Осенью первого года в здравнице один из врачей предложил мне работу зимой у него в туберкулезной поликлинике, и я согласился. Я делал там то же самое, что в здравнице, только при гораздо худшем начальстве: этот доктор Хачиков (вернее, Хачикян) был очень ленивым и неаккуратным, постоянно опаздывал к приему посетителей, вызывая недовольство у бесконечно ожидавших его больных. За всю зиму 1919–1920 года в поликлинике было только одно очень меня огорчившее событие. Я утром ушел в Губ- здравотдел, а когда вернулся и вышел из комнаты в коридор, то увидел уходящего Иванова — того молодого высокого белокурого наборщика, с которым подружился летом в здравнице. Он пришел без меня, и его записала медсестра. Я с радостью бросился к нему, но он улыбнулся мне и остановил рукой, сказав: «Не подходи ко мне, у меня тиф», — и ушел, закрыв за собой дверь. У него был туберкулез в далеко зашедшей степени, и он вряд ли мог вынести сразу две тяжких болезни.

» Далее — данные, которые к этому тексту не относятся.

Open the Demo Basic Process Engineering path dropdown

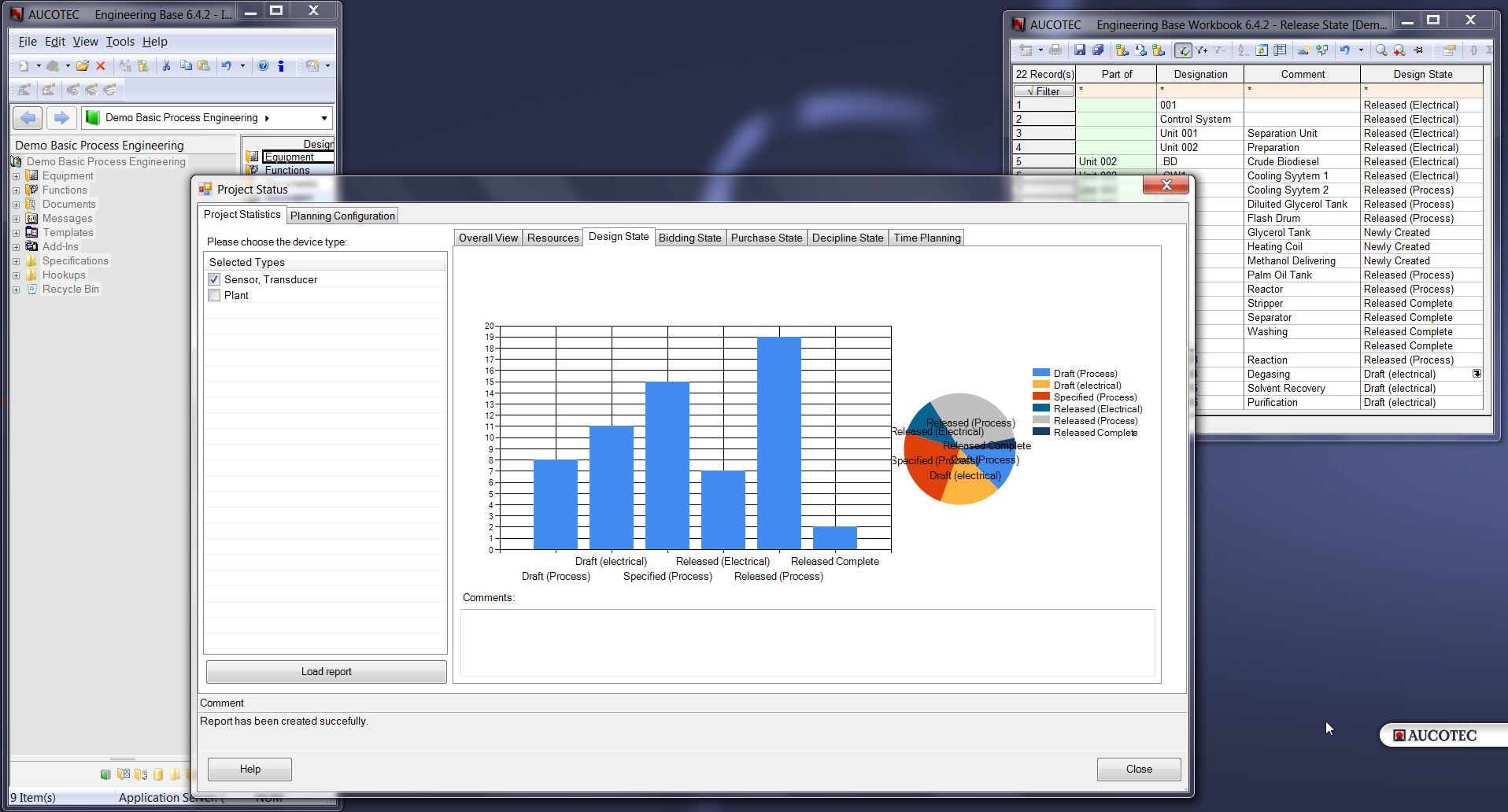pos(323,118)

Я ходил в поликлинику с Вознесенской улицы на Армянскую, бывшую у самой Волги, через весь город. Зимой это было сравнительно нетрудно, но весной 1920 года обернулось бедой. Я щеголял в валенках, у которых совсем оторвались подошвы, и эти подошвы были крепко привязаны накрест толстыми красными шнурами с первомайских знамен. В этой не слишком надежной обуви зимой по снегу ходить было все же спокойно. Но в городе всю зиму снег не убирали, и ранней весной он в один прекрасный день весь растаял сразу. В городе, расположенном на гористом берегу Волги, началось бурное наводнение. Мне в тот день пришлось идти на службу по сплошной воле, и мои гордо независимые подошвы пропустили в мои валенки ледяную воду со всего Саратова. Я жестоко простудился, и так как заменить негодные валенки было нечем, пришлось уйти с работы в поликлинике.

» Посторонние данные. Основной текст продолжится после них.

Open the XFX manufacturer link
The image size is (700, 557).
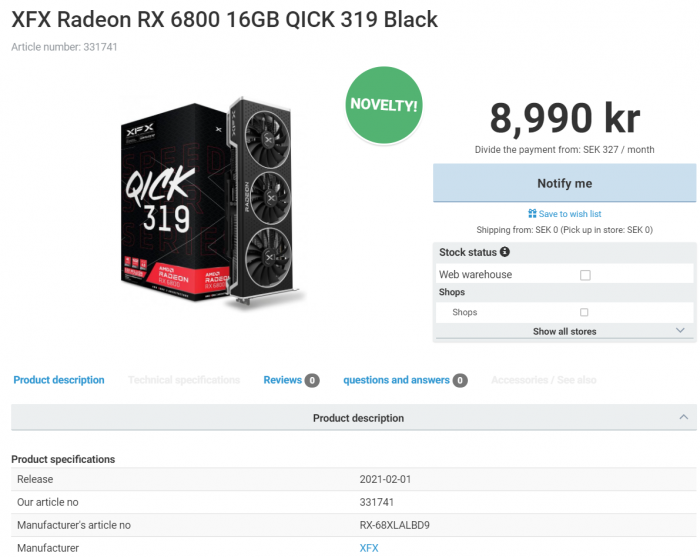pyautogui.click(x=369, y=548)

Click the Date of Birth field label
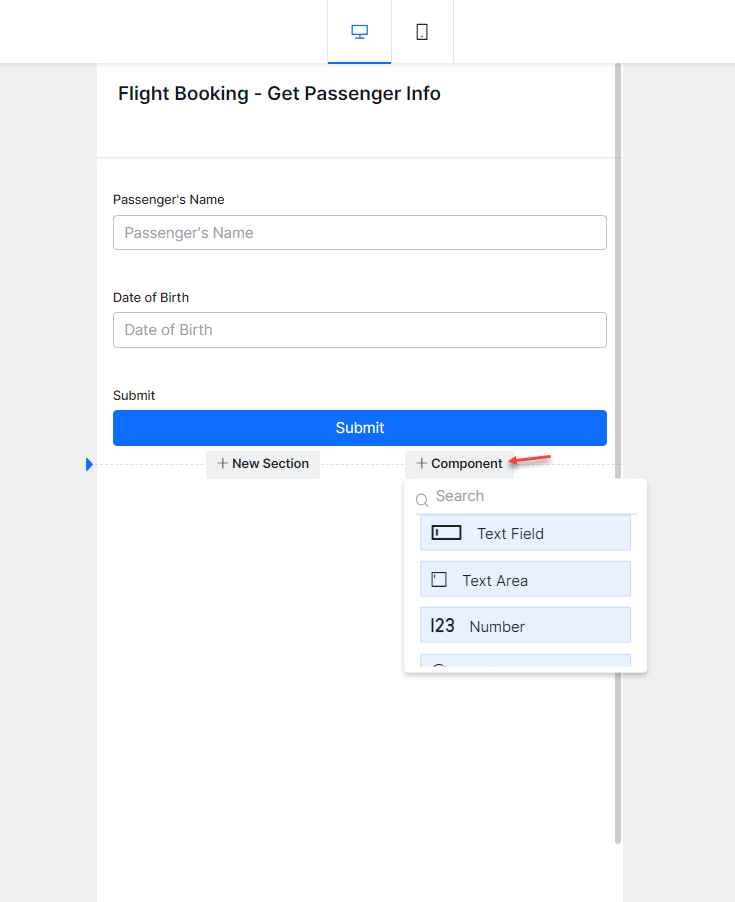(x=151, y=297)
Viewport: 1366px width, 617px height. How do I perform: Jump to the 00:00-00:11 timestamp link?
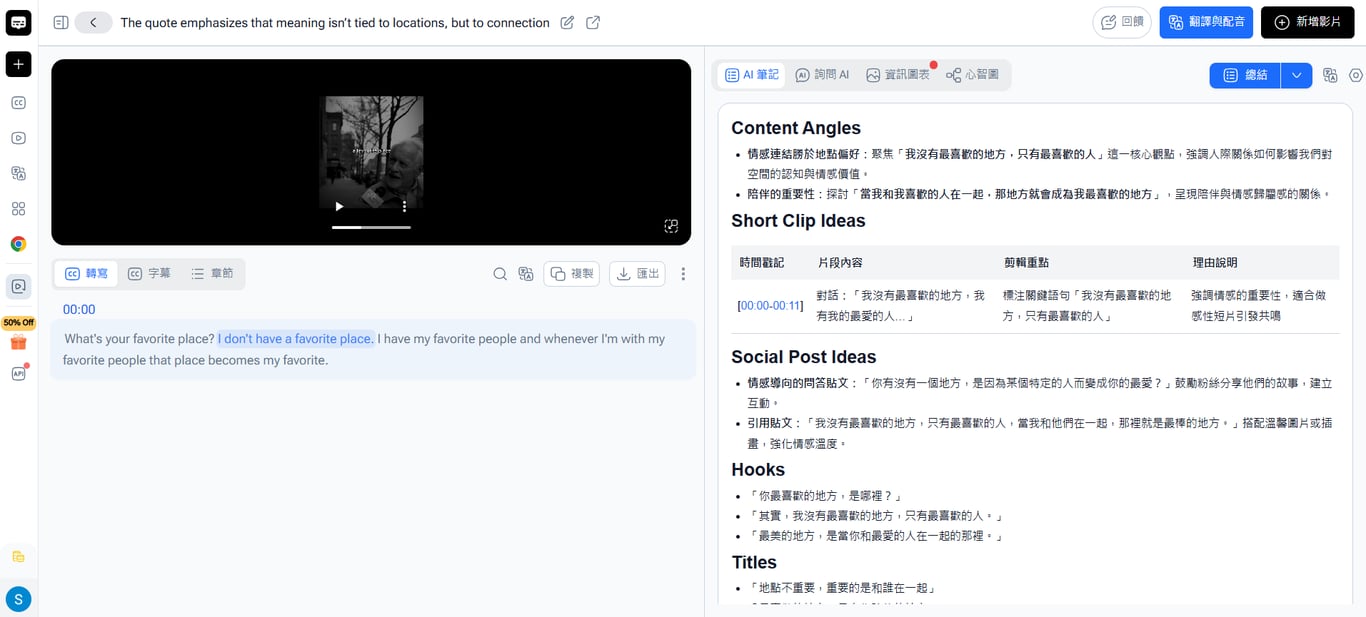click(x=770, y=305)
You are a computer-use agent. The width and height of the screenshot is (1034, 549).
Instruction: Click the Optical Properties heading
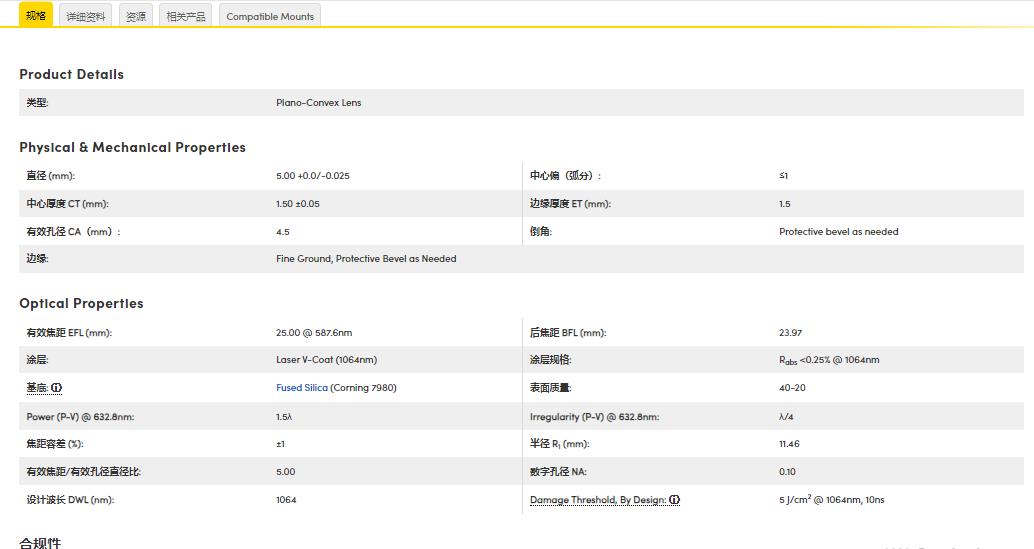click(x=81, y=303)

Я уже упоминал, что в наследство от этой поликлиники мне достался начавшийся туберкулезный процесс, быстро и энергично ликвидированный Николаем Яковлевичем Трофимовым и страшно напугавший мою маму.

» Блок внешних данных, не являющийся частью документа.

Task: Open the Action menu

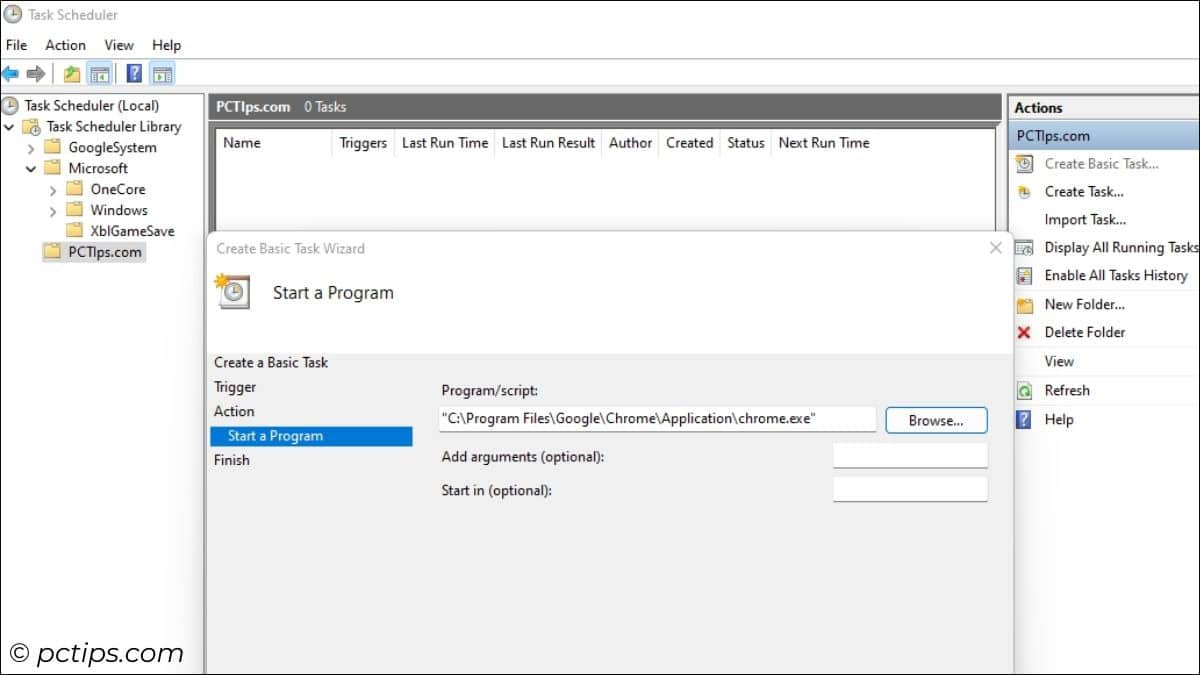Action: pyautogui.click(x=65, y=45)
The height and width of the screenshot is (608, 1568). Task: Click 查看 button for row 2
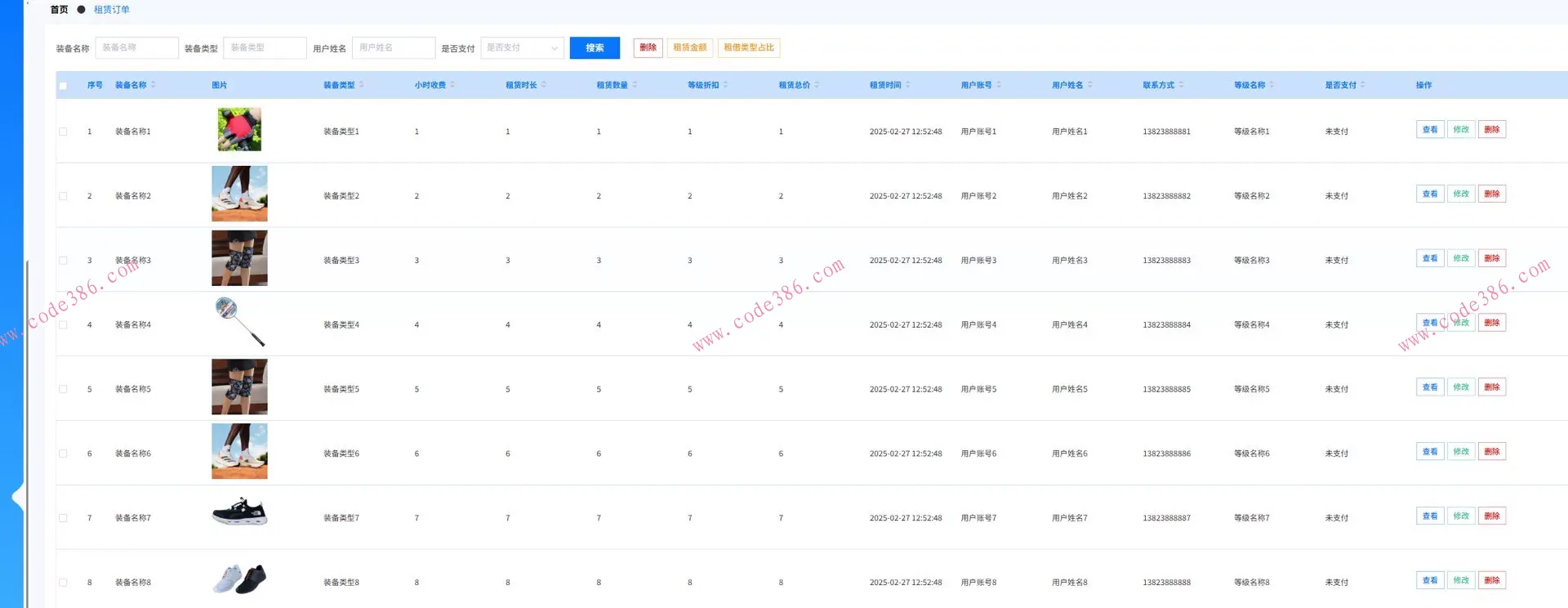click(x=1429, y=194)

Второе лето в здравнице, в 1920 году, не оставило в моей памяти каких‑либо существенных воспоминаний, кроме все более углублявшейся дружбы с Федором Марковичем Фальковичем.
В зиму 1920–1921 года мама не пустила меня работать, и я всю зиму просидел дома, разумно решив серьезно заняться своим образованием — и так два года были пропущены впустую. Я принялся за чтение тех книг из отцовской библиотеки (перевезенной из персидского консульства еще ранней весной 1919 года), которых не читал раньше, а также маминых книг, появившихся в нашем доме, когда мама поступила в Саратовский университет. Я принялся за брокгаузовский энциклопедический словарь и прочел все статьи по истории, философии и религии. Меня поразила блистательная статья Владимира Соловьева о Гегеле, и, вероятно, благодаря этой статье я пришел к заключению, что мои взгляды на мироздание всего ближе к Гегелю и Спинозе. Не скажу, чтобы я сумел сразу разобраться в прихотливом калейдоскопе человеческих размышлений и духовных исканий, но шаг в моем образовании был сделан немалый. Я все же основательно пополнил свои знания в естественно — исторических науках знаниями в науках гуманитарных.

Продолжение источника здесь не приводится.